Open Guillawme opened 1 year ago
Hi Guillawme,
These are good suggestions! I’m on holiday until the middle of the month, but will look into it after that. In the meantime, the “isolde step” command does have a few optional arguments that might help. Each is persistent - use the argument once and it will remember your setting for the duration of the session or until you change it again.
isolde step viewDistance {number}
: set the distance between the focus residue and the camera in Angstroms
isolde step interp {number}
: set the number of frames to smooth over when moving between residues. When I’m working through a large structure and trying to move quickly, I tend to set this to 5 (or even 2).

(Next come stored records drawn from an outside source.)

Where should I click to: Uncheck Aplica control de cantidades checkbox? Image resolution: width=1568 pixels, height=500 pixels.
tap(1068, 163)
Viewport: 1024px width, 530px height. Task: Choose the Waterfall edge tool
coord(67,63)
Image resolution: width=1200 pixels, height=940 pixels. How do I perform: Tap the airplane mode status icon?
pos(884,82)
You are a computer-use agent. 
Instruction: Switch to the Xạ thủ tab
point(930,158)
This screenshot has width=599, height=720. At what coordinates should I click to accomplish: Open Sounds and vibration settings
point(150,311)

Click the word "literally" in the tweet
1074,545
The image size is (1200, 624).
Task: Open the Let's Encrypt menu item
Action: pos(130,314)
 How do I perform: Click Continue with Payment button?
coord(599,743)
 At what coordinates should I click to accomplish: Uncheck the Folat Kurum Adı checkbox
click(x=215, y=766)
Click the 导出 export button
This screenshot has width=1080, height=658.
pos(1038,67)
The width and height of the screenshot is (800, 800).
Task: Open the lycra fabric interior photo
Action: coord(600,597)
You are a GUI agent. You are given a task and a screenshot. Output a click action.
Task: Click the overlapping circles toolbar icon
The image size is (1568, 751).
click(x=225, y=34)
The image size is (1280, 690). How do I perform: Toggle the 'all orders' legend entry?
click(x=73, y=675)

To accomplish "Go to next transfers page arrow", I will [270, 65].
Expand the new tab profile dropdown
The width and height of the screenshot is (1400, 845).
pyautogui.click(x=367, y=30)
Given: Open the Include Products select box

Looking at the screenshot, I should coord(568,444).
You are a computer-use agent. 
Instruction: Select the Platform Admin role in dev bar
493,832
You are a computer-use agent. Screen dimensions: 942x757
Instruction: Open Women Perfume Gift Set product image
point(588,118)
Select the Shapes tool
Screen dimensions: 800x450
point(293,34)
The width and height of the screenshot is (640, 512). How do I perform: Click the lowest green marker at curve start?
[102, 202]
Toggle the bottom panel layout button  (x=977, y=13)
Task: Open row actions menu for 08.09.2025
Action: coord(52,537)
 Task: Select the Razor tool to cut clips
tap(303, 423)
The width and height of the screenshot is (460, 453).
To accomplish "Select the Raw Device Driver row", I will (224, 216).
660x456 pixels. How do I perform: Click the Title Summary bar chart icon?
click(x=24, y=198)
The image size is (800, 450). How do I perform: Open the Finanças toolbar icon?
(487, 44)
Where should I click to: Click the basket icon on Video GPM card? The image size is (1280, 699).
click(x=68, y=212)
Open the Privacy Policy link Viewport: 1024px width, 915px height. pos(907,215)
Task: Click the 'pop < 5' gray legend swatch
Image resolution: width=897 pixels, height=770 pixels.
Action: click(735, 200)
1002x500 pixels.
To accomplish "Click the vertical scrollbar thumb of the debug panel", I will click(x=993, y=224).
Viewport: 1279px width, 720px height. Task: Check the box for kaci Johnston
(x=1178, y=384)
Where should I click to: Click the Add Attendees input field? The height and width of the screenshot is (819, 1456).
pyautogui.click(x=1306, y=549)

From memory the default is 15 (it’s been a while since I checked).
I don’t have an option to not reset the orientation, but that certainly seems like a reasonable addition.
Wonderful, this is helpful already! Thank you. And no rush of course, enjoy your vacation.
These days I am working on a model with many cofactors, so I got a new idea for the residue stepper command: could it also step through cofactors? They are not polymers, but they have a chain ID and a residue number, so it seems like stepping through them should work the same way.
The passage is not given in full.